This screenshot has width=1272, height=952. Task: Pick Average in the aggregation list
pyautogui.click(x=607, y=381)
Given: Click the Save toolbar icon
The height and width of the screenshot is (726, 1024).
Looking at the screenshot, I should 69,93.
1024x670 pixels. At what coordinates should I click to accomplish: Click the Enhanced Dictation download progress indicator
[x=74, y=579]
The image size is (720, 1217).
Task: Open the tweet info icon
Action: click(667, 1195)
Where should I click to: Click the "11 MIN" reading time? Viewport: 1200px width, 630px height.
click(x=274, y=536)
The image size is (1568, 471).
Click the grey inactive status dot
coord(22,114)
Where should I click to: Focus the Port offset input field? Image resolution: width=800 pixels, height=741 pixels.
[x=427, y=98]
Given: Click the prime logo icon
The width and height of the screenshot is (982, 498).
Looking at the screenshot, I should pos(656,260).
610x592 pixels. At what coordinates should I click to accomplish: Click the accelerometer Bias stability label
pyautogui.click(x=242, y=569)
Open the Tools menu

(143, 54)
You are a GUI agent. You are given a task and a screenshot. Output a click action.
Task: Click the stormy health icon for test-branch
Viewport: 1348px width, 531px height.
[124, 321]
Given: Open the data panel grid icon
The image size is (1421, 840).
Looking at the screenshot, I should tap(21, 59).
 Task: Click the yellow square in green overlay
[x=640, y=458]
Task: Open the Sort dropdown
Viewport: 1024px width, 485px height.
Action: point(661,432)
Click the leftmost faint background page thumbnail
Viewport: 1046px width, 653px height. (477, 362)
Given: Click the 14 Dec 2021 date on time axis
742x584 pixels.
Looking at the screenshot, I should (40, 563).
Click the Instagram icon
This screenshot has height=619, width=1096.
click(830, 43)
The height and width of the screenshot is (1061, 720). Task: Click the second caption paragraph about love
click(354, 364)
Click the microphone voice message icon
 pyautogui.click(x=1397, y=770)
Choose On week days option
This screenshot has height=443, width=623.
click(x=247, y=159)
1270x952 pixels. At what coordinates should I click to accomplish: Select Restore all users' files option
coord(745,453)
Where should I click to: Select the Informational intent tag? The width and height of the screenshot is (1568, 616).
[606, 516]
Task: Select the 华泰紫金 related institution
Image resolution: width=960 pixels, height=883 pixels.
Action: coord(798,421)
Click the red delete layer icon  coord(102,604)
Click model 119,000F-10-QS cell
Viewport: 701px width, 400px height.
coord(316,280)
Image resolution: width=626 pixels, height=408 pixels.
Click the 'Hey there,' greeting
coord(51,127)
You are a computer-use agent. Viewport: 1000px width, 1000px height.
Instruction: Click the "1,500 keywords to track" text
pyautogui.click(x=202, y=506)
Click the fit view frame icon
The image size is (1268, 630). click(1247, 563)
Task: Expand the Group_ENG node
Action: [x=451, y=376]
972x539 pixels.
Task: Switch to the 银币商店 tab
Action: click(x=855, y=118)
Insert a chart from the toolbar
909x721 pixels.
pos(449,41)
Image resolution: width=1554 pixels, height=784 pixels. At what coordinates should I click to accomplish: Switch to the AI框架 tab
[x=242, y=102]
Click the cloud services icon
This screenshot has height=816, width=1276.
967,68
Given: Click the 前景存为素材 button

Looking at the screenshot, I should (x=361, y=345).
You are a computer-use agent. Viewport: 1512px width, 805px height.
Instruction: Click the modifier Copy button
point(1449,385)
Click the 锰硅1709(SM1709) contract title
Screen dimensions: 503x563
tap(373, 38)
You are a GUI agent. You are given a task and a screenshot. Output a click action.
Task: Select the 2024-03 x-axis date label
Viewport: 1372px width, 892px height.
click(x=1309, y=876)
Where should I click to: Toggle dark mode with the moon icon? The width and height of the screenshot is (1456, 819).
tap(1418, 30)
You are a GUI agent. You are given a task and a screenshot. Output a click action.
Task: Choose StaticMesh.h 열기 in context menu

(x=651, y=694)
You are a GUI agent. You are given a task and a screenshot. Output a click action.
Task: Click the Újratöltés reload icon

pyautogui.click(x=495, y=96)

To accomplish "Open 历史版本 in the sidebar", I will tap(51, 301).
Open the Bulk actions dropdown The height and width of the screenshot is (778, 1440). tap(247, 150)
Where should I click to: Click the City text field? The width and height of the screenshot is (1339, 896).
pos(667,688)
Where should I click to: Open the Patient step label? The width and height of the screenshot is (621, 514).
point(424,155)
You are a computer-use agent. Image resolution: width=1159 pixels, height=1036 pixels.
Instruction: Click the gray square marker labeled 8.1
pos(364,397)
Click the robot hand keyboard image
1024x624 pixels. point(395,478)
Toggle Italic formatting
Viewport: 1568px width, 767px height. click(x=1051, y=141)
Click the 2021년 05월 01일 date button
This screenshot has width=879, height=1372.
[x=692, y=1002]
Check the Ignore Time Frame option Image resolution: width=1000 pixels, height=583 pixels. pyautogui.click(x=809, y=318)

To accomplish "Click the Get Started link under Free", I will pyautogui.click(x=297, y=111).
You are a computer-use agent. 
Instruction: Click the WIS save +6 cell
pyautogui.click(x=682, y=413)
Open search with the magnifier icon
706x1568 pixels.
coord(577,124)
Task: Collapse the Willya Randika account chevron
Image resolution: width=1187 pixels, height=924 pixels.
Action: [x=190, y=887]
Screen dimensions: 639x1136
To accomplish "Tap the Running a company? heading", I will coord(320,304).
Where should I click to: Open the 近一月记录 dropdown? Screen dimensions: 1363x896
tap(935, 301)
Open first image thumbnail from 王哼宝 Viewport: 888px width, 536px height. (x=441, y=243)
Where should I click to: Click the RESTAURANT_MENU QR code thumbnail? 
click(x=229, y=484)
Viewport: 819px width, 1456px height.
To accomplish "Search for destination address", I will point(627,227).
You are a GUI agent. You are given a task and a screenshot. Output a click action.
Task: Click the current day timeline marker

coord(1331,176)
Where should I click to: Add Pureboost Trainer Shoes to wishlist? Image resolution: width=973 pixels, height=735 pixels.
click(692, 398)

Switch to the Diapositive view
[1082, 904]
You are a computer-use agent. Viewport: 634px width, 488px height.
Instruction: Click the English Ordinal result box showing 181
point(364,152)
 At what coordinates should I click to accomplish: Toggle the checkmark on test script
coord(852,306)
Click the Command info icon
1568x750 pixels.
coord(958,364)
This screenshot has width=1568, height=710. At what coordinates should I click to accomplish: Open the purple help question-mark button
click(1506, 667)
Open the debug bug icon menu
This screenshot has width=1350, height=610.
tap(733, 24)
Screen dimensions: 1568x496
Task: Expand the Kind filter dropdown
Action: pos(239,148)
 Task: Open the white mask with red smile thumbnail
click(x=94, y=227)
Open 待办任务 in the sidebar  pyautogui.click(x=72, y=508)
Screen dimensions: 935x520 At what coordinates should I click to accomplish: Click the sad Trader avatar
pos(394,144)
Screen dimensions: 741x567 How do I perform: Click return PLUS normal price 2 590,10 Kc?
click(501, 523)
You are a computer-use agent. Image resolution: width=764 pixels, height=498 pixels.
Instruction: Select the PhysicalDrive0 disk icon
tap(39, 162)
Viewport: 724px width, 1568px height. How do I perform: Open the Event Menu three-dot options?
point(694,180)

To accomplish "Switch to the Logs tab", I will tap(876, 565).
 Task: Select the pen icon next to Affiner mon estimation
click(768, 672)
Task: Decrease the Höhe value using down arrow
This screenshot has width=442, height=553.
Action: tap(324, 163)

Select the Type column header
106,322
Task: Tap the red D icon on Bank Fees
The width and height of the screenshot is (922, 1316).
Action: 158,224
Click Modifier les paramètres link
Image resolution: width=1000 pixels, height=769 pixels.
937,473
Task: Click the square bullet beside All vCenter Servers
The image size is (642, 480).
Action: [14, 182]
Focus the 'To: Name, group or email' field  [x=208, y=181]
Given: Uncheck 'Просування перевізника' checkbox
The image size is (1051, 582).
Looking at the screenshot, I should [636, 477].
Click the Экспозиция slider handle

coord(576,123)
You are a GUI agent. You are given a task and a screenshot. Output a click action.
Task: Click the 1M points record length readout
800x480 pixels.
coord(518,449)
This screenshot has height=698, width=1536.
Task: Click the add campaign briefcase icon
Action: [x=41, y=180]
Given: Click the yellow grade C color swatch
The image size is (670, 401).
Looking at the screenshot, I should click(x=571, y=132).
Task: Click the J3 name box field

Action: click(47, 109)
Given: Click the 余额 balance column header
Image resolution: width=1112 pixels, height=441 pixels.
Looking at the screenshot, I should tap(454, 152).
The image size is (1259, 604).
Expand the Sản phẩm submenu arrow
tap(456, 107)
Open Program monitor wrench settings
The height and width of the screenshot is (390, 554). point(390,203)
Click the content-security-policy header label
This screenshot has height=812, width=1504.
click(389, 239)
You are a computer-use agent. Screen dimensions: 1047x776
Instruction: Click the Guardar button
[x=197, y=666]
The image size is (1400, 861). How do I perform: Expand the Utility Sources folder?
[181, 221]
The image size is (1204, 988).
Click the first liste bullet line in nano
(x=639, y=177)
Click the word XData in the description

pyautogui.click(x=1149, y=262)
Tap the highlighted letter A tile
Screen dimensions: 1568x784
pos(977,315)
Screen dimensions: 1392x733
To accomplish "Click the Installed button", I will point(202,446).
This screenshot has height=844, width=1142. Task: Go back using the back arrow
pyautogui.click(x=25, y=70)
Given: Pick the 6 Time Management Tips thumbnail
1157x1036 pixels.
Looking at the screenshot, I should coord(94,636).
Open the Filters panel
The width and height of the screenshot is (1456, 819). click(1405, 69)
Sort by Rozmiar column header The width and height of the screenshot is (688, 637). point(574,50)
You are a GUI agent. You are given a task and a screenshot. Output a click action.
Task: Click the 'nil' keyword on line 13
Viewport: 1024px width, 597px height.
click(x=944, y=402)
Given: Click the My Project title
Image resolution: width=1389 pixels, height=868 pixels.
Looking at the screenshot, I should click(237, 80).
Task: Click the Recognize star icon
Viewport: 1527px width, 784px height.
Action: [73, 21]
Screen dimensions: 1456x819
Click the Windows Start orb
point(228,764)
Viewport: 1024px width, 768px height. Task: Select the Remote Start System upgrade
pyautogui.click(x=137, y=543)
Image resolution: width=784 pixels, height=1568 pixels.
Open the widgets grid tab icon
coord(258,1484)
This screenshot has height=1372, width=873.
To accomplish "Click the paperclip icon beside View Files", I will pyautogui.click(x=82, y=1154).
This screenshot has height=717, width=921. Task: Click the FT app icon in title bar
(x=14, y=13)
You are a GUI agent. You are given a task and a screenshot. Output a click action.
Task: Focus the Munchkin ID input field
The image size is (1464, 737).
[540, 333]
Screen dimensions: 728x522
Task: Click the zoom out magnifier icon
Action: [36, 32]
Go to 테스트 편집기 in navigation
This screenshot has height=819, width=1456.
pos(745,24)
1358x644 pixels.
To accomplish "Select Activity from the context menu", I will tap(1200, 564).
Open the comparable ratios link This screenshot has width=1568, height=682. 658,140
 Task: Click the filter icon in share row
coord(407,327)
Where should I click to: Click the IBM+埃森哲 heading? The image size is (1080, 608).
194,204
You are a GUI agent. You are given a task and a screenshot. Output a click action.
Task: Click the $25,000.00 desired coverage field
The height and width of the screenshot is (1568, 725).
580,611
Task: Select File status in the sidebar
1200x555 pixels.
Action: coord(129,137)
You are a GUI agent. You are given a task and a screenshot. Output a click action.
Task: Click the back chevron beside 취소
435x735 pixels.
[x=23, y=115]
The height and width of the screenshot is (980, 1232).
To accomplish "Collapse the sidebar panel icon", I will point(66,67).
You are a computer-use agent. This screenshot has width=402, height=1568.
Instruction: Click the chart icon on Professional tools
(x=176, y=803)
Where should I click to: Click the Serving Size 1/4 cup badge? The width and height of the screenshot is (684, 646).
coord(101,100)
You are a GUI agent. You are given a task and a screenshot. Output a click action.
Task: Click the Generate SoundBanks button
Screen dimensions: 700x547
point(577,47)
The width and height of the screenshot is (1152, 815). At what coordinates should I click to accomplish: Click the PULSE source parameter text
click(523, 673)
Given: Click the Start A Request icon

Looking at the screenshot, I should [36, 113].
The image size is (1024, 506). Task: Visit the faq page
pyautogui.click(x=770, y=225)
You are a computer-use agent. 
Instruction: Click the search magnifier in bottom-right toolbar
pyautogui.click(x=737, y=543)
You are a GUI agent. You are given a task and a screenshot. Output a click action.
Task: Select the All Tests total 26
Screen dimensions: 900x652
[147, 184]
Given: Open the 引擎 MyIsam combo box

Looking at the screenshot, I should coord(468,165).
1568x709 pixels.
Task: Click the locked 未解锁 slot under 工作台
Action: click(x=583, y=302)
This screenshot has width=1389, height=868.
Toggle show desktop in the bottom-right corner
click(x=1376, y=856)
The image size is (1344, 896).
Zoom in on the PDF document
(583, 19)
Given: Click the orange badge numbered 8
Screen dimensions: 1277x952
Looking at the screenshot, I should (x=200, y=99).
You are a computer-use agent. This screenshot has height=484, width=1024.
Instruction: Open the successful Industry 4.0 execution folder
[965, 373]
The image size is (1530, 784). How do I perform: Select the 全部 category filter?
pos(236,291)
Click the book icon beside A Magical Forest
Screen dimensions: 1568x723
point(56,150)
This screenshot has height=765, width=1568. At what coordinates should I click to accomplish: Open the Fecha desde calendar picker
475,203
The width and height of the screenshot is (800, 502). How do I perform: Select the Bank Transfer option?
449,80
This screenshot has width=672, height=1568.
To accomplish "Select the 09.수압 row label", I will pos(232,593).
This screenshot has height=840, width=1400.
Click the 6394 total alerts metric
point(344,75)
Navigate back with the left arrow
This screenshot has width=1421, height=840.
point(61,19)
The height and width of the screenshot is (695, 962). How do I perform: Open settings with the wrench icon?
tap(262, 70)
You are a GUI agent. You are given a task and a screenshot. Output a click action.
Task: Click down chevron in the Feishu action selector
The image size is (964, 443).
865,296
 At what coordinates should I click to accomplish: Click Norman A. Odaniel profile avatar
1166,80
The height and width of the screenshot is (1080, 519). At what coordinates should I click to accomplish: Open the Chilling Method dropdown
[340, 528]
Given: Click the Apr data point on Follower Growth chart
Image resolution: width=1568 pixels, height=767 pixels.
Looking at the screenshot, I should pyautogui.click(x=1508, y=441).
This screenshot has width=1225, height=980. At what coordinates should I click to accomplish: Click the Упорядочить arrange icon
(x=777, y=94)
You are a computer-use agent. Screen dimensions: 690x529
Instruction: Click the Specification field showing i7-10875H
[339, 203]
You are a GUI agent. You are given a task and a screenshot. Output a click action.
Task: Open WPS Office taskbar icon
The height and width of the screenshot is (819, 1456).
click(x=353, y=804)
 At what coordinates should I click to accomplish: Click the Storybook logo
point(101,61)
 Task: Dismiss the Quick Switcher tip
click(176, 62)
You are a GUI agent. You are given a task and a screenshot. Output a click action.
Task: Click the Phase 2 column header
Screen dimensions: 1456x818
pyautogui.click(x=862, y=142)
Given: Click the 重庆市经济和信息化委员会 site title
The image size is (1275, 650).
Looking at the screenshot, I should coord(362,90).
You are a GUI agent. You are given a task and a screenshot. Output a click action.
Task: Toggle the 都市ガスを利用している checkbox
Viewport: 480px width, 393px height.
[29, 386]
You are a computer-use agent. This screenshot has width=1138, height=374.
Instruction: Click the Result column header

AIM OF THE EXERCISE:
Rewrite the rows from the line containing "the Storybook logo" through the end of the rows, replacing "header" with "heading" and leaving everything else unchanged.

EXERCISE SOLUTION:
 At what coordinates should I click to accomplish: Click the Storybook logo
point(101,61)
 Task: Dismiss the Quick Switcher tip
click(176, 62)
You are a GUI agent. You are given a task and a screenshot. Output a click action.
Task: Click the Phase 2 column heading
Screen dimensions: 1456x818
pyautogui.click(x=862, y=142)
Given: Click the 重庆市经济和信息化委员会 site title
The image size is (1275, 650).
Looking at the screenshot, I should coord(362,90).
You are a GUI agent. You are given a task and a screenshot. Output a click action.
Task: Toggle the 都市ガスを利用している checkbox
Viewport: 480px width, 393px height.
[29, 386]
You are a computer-use agent. This screenshot has width=1138, height=374.
Instruction: Click the Result column heading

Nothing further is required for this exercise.